§ Your task: Go through the lines below, tally those that include the word "display", and give only the tally.

§ Provided data:
+ + + + + + +

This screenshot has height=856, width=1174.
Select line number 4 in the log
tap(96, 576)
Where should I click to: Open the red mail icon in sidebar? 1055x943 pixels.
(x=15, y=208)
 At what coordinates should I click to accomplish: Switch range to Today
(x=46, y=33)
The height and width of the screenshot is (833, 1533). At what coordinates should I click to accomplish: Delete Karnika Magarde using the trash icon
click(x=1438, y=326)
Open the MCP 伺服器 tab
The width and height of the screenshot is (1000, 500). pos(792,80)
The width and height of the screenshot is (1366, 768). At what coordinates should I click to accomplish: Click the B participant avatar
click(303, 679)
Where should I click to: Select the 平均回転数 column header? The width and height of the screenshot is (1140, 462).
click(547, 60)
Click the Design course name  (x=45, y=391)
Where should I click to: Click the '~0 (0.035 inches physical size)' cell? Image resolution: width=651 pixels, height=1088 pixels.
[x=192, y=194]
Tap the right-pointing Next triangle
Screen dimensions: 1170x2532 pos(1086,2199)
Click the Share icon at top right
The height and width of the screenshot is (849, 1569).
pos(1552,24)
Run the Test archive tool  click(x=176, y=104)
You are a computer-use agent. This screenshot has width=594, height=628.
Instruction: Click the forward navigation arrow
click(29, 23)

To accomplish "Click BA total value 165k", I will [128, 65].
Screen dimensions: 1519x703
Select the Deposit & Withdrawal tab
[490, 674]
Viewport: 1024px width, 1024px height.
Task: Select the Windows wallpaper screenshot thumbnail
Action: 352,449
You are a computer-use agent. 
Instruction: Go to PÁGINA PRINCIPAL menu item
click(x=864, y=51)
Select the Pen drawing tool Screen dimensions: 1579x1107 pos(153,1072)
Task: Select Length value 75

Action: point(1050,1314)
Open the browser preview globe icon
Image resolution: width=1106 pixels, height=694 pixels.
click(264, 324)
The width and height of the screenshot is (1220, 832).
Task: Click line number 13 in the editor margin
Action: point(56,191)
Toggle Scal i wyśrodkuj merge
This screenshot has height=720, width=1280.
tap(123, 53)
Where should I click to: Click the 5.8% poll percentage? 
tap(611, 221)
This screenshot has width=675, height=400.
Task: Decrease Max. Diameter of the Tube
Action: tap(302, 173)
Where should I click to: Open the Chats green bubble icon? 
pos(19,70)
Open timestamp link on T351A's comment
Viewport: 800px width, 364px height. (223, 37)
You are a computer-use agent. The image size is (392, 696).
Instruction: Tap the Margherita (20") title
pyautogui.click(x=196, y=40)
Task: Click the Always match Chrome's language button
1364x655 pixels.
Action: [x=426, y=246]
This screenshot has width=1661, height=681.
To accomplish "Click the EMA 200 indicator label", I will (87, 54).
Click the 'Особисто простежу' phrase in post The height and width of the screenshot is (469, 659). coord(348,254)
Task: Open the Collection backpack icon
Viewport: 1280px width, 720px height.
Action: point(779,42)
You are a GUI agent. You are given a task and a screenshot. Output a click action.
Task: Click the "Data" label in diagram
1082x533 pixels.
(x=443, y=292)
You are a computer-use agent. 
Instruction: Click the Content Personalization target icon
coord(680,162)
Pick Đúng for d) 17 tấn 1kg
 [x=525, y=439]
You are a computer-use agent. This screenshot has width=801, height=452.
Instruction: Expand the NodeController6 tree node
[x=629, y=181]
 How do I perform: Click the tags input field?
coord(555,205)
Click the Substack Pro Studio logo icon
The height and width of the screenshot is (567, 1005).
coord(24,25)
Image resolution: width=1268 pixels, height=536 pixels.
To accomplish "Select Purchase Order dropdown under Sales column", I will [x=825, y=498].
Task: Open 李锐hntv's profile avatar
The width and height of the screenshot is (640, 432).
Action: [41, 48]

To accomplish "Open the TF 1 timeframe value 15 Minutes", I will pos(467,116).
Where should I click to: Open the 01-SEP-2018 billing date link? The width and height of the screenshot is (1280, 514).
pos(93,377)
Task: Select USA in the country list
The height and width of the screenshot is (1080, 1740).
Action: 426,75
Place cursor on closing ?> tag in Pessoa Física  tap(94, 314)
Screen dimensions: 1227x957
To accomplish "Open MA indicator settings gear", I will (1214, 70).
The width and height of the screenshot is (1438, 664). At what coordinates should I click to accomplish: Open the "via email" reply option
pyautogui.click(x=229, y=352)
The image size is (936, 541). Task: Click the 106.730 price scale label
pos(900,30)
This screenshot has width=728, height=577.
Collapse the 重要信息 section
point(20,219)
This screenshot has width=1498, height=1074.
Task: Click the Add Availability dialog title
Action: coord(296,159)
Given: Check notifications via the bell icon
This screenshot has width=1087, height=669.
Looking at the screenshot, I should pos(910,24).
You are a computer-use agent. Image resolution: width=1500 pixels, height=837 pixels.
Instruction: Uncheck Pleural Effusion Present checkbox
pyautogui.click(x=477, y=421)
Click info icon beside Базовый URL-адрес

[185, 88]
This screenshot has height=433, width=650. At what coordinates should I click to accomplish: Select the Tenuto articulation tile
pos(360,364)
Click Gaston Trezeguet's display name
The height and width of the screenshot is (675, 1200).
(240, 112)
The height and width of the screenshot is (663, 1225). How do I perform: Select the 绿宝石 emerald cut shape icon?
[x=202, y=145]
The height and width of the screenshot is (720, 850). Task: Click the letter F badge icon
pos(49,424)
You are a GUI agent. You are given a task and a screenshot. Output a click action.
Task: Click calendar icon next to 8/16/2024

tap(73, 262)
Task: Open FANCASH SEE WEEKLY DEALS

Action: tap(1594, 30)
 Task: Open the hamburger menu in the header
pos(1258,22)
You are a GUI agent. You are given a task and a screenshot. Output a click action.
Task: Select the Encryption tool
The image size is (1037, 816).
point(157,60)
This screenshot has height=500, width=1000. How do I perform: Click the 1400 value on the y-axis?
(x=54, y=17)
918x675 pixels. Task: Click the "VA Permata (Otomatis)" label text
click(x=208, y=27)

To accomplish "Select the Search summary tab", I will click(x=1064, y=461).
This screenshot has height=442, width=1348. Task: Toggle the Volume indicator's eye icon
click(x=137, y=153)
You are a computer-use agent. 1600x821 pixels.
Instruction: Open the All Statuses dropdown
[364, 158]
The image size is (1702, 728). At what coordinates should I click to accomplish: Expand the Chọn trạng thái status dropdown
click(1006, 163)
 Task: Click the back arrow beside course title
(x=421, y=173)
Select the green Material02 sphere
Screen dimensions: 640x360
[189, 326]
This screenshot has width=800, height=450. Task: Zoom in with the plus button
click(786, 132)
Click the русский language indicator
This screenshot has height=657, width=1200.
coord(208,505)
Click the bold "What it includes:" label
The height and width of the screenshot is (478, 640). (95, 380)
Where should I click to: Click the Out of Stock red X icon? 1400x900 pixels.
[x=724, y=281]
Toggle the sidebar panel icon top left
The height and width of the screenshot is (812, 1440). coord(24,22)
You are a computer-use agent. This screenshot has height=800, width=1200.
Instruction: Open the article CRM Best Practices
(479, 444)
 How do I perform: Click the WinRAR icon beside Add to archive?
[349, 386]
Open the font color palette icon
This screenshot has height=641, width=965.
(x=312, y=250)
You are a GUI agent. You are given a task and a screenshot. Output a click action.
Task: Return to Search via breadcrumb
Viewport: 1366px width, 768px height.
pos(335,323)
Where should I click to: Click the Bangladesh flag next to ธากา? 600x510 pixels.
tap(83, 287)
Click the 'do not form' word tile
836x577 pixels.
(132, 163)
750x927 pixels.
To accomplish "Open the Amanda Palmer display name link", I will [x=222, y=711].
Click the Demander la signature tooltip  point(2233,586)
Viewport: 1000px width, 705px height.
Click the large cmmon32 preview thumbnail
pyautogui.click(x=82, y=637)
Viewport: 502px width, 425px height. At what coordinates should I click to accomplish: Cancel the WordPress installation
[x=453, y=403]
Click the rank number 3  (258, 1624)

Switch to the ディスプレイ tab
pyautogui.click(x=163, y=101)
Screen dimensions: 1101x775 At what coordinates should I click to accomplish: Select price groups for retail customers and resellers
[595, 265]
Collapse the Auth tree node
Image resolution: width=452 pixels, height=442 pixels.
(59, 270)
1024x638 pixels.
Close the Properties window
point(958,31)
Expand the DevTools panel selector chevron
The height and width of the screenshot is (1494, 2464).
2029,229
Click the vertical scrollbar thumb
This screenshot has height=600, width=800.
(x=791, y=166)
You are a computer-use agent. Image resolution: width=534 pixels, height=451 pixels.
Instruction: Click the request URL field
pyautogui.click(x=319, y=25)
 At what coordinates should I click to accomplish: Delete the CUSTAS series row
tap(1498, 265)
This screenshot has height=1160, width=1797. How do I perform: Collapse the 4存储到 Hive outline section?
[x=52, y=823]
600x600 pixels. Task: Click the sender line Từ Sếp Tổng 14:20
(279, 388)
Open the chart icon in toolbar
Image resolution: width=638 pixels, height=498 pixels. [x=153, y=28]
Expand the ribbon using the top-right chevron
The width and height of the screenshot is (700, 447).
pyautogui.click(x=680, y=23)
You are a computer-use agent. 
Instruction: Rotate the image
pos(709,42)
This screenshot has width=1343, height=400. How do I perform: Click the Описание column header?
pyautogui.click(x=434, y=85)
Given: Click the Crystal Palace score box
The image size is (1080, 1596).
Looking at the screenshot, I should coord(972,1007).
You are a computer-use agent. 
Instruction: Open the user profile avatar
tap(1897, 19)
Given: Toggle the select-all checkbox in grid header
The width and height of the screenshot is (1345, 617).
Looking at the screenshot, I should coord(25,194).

+ + + + + + +

§ Task output: 2